Cape Town - The mandatory offer of 960 cents per share made recently to shareholders in Paarl-based liquor group KWV Holdings has been declared "neither fair nor reasonable".
The pronouncement was made on Tuesday by independent adviser KPMG, which suggested the offer by PSG-controlled Zeder Investments and Rootstock Capital (a company associated with prominent asset manager Thys du Toit) seriously undervalued KWV.
KPMG valued KWV shares at between 1 150c/share and 1 430c/share –significantly higher than the average over-the-counter traded price of 1 034c/share for KWV shares during March.
KPMG also pointed out that KWV held a net asset value (NAV) of 1 850c/share at the end of March this year.

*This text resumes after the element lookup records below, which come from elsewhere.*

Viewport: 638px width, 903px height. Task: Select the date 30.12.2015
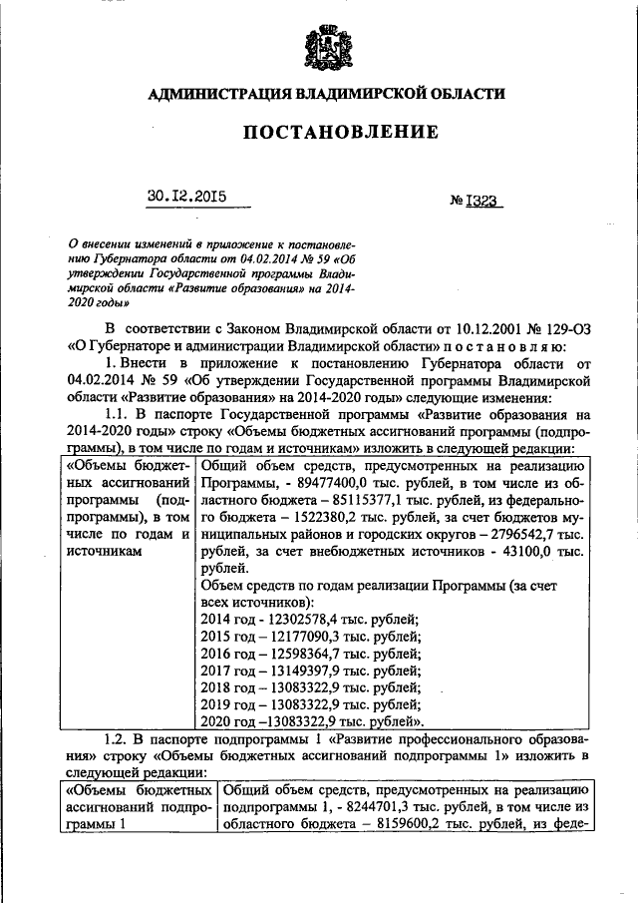point(186,197)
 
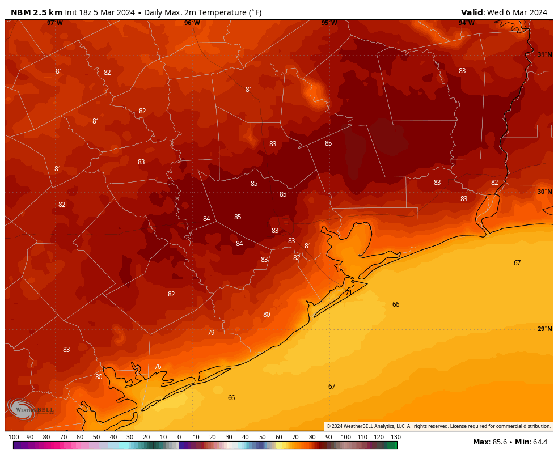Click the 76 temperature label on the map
(x=158, y=367)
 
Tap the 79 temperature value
(x=211, y=333)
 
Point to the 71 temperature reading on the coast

The mandatory offer from Zeder and Rootstock was triggered when the acquisition of a block of shares by the companies pushed their combined holding above 35%.
Neither Zeder or Rootstock were acting with any hostile intent when acquiring the block of shares, but the fact that the companies were seen to be acting as concert parties triggered the mandatory offer.
In fact, KWV seemed to welcome developments – noting earlier that the transaction was a vote of confidence in the company’s future.
On Tuesday KWV reiterated that Zeder and Rootstock had no plans to change the business of company or the composition of the board.